A analista de banco de dados Victória Vitta, 27, sempre se preocupou com dores crônicas por causa de seu histórico familiar: a mãe faleceu em decorrência de um câncer no cérebro, e seu pai sobreviveu a três derrames. Em 2015, ela passou a sofrer com dores na panturrilha, mesmo quando não fazia esforço físico.

“Contei o que estava acontecendo, e o médico falou displicentemente que era queimadura de Sol. Não sou burra, eu não estava queimada, e sabia o que estava sentindo. Implorei para ele pedir exames. Finalmente, fiz uma ressonância magnética e ele descobriu que eu tinha um músculo distendido. Fiz um tratamento, a dor passou momentaneamente, mas voltou nos meses seguintes. Só descobri a real razão da dor, depois que uma fisioterapeuta mulher identificou que tenho escoliose, e que a dor na perna acontece por causa dessa descompensação na coluna”, diz Victória.

Machismo ainda interfere no tratamento

Alexandra Raffaini, médica especialista em tratamento da dor do Hospital das Clínicas da Faculdade de Medicina da Universidade de São Paulo, diz que já teve diversas pacientes que relataram as mesmas situações pelas quais Flávia e Victória passaram.

“Muitas vezes, essas mulheres acreditaram que a dor era psicológica”, diz a médica. Ela acredita que há uma crença, mesmo dentro da classe médica, de que a mulher está sendo dramática ao se queixar de dor crônica. “O fato de, no geral, o limiar de dor nas mulheres ser menor do que nos homens pode ser um problema, porque passa a informação errada de que mulheres exageram no relato da dor”.

Bin Pai explica que “além do preconceito com a mulher, existe um desconhecimento sobre a dor humana. Tem pesquisas em universidades americanas que mostram que o médico só tem, em média, seis horas de aulas sobre dor e dor crônica na faculdade. Então, ele acaba sendo treinado para somente identificar lesões físicas, e quando ele não a vê, acredita que a dor é passageira, exagerada ou irreal”.
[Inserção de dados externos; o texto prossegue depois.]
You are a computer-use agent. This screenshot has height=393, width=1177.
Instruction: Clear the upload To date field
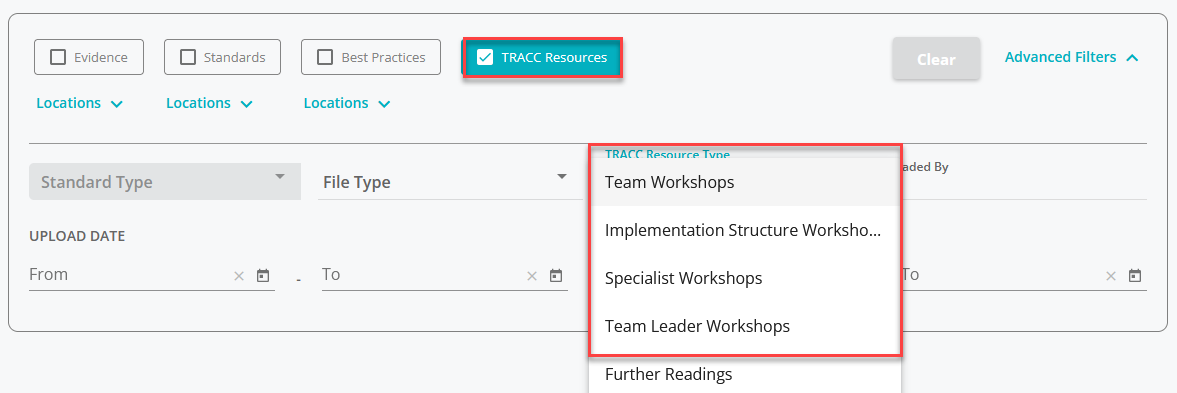[x=531, y=276]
Estudos de remédios para dor são feitos em homens ou em ratos machos

O artigo de Harvard aponta outro motivo que piora a situação de mulheres que sentem dor: 80% dos analgésicos são testados em ratos machos ou em homens, usando, portanto, apenas o parâmetro de dor deles.

Outros estudos mostram que um mesmo remédio, por exemplo, aspirina, tem efeitos diferentes no homem e na mulher. E, em 2014, os Institutos Nacionais de Saúde dos EUA baixaram uma norma que exige que o gênero seja considerado como uma variável nos estudos de biomedicina com animais.

“Não é só o analgésico; o relaxante muscular precisa também ser receitado em doses diferentes para homens e mulheres, por conta da diferença na sensação da dor. Em princípio, elas não precisam de uma dose tão forte”, diz Bin Pai.

Dificuldade para medir o grau da dor

Não há uma maneira precisa ou aparelho que meça, objetivamente, o grau de dor, problema este, que leva a interpretações diversas sobre o desconforto dos pacientes.

Uma dor crônica “não necessariamente é sinal de doença grave, mas não é porque a dor não indica uma gravidade que ela não é incapacitante”, explica Alexandra.

Bin Pai afirma que a classe médica precisa se movimentar para entender melhor a dor crônica para evitar que casos como os relatados na reportagem continuem acontecendo. “Hoje, temos congressos, cursos e simpósios feitos pela Sociedade Brasileira do Estudo da Dor para que médicos reconheçam essa ‘falta’ e saibam tratar as pessoas”.

Para os pacientes, o especialista também recomenda que ouçam mais de uma opinião para ter certeza de que terão o diagnóstico certo, de preferência com um especialista. Caso sintam que estão sendo negligenciados, eles devem procurar a ouvidoria do hospital onde estiveram.